I re-read my post about Nudging, and there is a LOT of I and me. The first paragraph has an I in every sentence. Heck, the first sentence has three I’s. Let me try rewriting it to be less me, me, me.
At my school we do the high stakes testing in the classroom. If you were a parent, where do you want your 9 year old to take their test? In the classroom where they learned the material, or in the gym with 100 other students?

This means every day during testing we are setting up computers, privacy folders, mice, headphones, and clipboards. The students take a test. Then, everything gets taken down and moved to a new location.
The problem is getting all the equipment back. Even if you just lose one item per room per day, it adds up to a lot of money.
Headphones are the worst. Each quarter we lose 150-200 dollars worth of headphones. Losing six hundred dollars a year on headphones is unacceptable. For that amount of money we could have a second STEAM Night!
After rejecting a few bad ideas (making people sign out for them separately, writing grumpy emails) I tried to think of a nudge.

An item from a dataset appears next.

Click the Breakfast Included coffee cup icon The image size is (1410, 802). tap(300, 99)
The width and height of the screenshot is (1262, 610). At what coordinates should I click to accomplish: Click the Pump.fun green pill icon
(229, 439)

I’ve never read Richard Thaler and Cass Sunstein’s book Nudge. I should. The Freakonomics Podcasts has a few good episodes on the subject. The general idea is figuring out what small changes you can make to have a high impact.
For my nudge I decided to make a headphone wrap. The Wraps needed to be . . .
- CHEAP: We made them with blue duct tape and blank PVC Cards.
- CONNECTED The headphones can’t separate from the wrap
- Organized: They can’t come back as a mess.
After way too many models and google searches, I came up with t

his.
It seemed to do its job. 100% of the headphones were returned without me having to nag. One was damaged (a student took off the tape), but that was pretty easy to fix. Even when they were not wrapped perfectly, it was good enough to keep everything organized.
This nudge was for something pretty small, and frankly not earth shattering. I wonder how we could nudge student achievement.